Program Spotlight: Nurse Anesthesia

One of Old Dominion University's most successful programs operates far from the main campus, in the Virginia Beach Center. The graduate program in nurse anesthesia teaches experienced nurses to administer anesthesia and monitor patients' responses and vital signs during surgery.

Graduates have a near-perfect record on the national certification exam, which they attribute to a demanding curriculum and laser-like attention from faculty members. That connection extends outside the classroom. The program's director, Nate Apatov, invites all students who are away from home to his house for Thanksgiving.

Old Dominion launched the program in 1995, and it moved to the Virginia Beach center in 2012. Here's more about it.


Cheryl Rutherford '15 moved here from Oregon with her husband to attend the program. It didn't disappoint her: "I definitely got what I needed. The faculty are incredible. I could call any of them up any time I needed help." She works as a nurse anesthetist for Atlantic Anesthesia.
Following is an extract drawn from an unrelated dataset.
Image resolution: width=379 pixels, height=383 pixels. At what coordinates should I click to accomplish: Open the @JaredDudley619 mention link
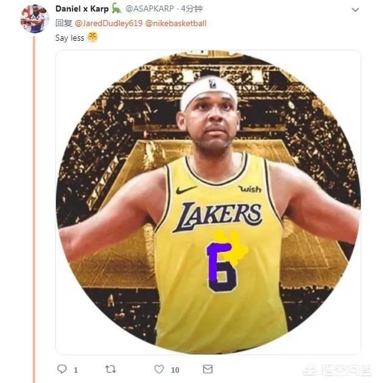pos(108,23)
Tayoh Valdez '17 said faculty members are "genuinely invested in your success and getting out and being a good nurse anesthetist and providing safe care. The amount of clinical hours we're getting is a lot more than the minimum requirement" - about 700 cases, Apatov said, compared with the mandated 550.


Ninety-eight percent of ODU's students passed the CRNA national exam in the past four years, compared with a 86 percent national pass rate, Apatov said. All get jobs afterward; some get two or three offers.


Applicants must have bachelor's degrees and experience in critical care nursing. Only 16 were admitted to this year's incoming class, which will be the first to complete a doctorate, requiring a full-time 3-year course of study. Why not enroll more? Old Dominion wants to make sure class size doesn't exceed job demand. Plus, Apatov said, "we only accept students who look, smell and taste like they will succeed."


Students train on a "high-fidelity mannequin." "He literally comes to life," Apatov said. "He speaks; his eyes open up. When you give him medication he's allergic to, he swells up." It's connected to a state-of-the-art anesthesia machine, which delivers oxygen and anesthetic gases and monitors vital signs. "They've done a very, very good job of replicating an operating room," Valdez said.